Doctors diagnose skin cancer after an initial examination, a look at the patient's medical history, examination of skin patches and a biopsy of damaged skin cells, according to the American Cancer Society. Although a visual inspection of the site, known as a dermatoscopy, remains part of the initial investigation, doctors do not confirm a cancer diagnosis until after they see the results of a biopsy, notes the American Academy of Dermatology.
Doctors remove skin samples for biopsies using methods that vary by the type of cancer that the dermatologist suspects, states the American Cancer Society. A shave biopsy uses a scalpel to remove a thin layer of skin that may cause minor bleeding. A punch biopsy uses an instrument that looks like a cookie cutter and removes deeper layers of skin. A dermatologist may have to suture the wound from a punch biopsy. Fine needle aspirations could come into play if the skin cancer, or melanoma, spreads to other parts of the body, such as lymph nodes.

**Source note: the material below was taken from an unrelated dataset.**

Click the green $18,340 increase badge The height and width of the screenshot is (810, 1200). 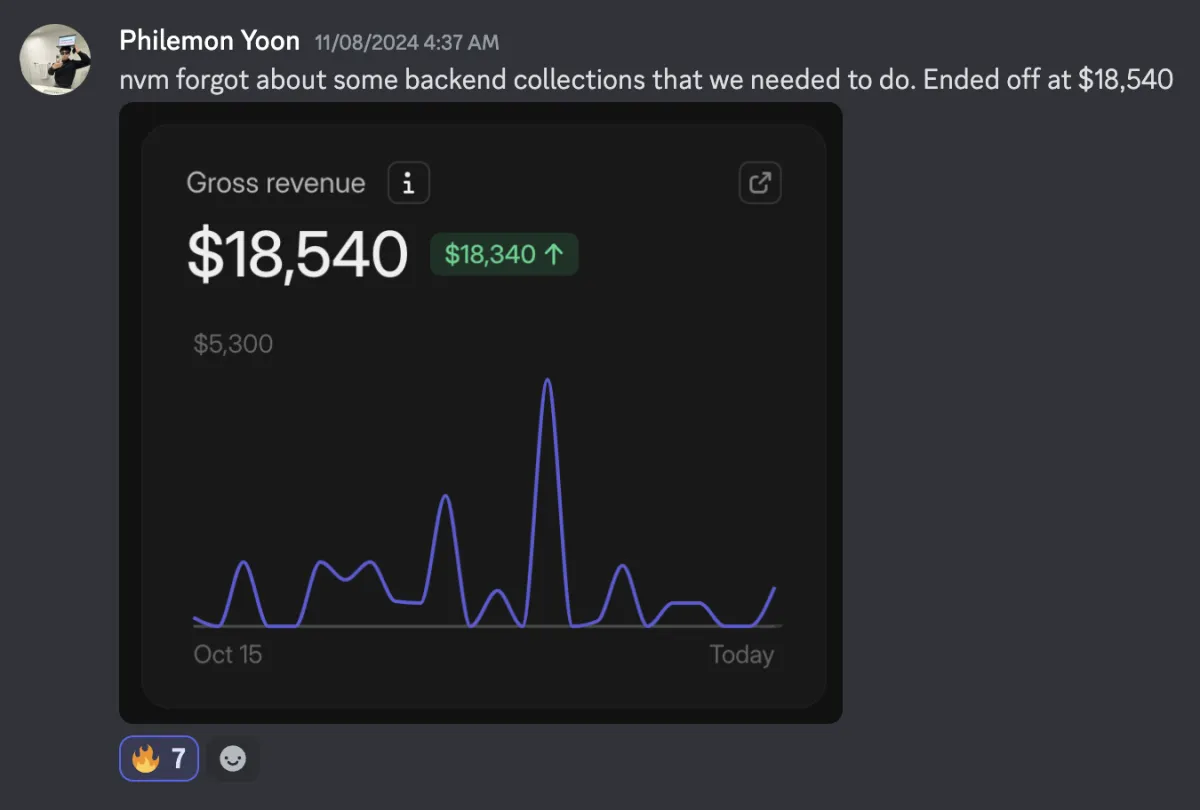point(503,254)
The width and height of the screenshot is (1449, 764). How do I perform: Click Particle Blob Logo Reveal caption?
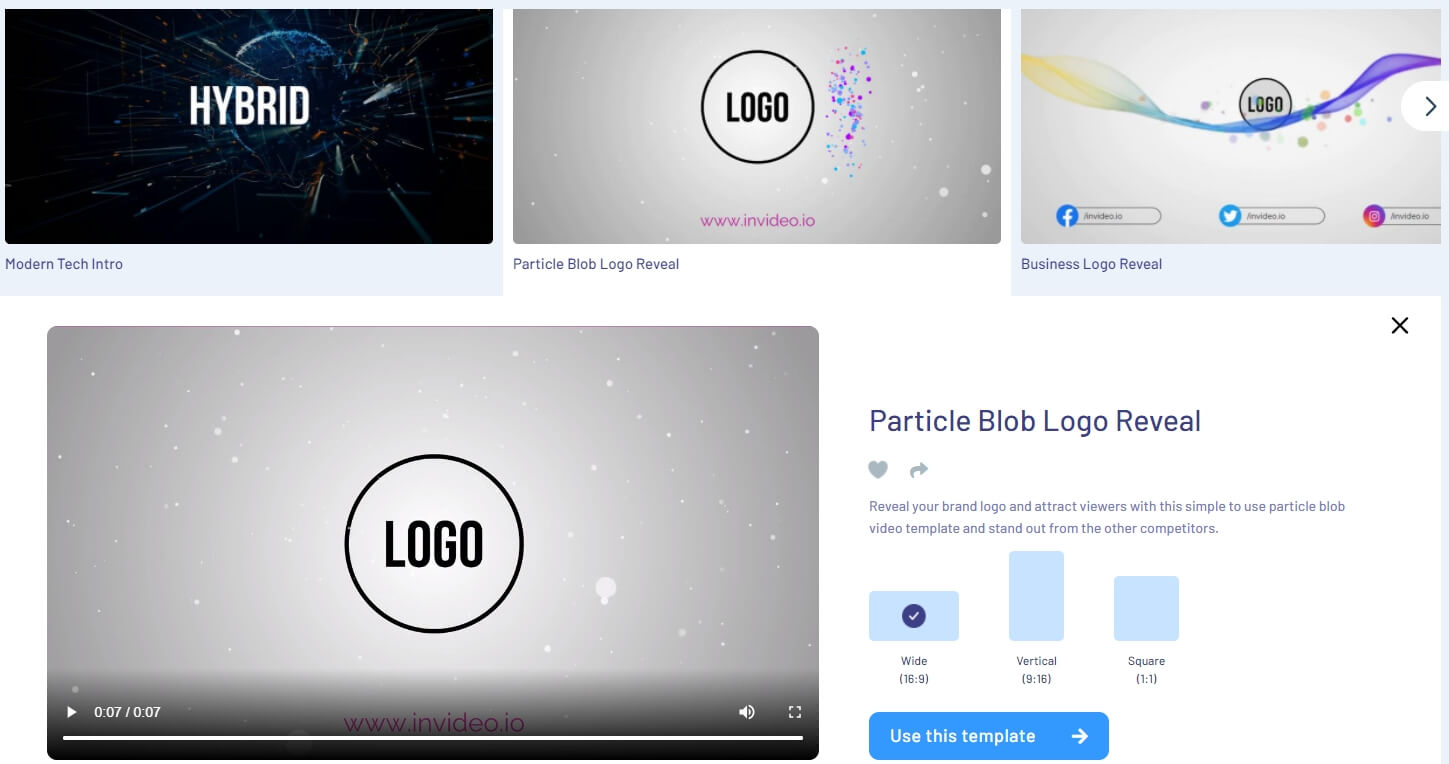click(x=596, y=264)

Once a doctor gets a sample, he sends the skin cells to a laboratory to get results, according to the American Cancer Society. Lab technicians perform three basic tests on the samples, and then doctors look at how fast cancer cells replicate and the thickness of the tumor. Cell division rates and tumor thickness help oncologists stage skin cancer so that they can determine a possible course of treatment.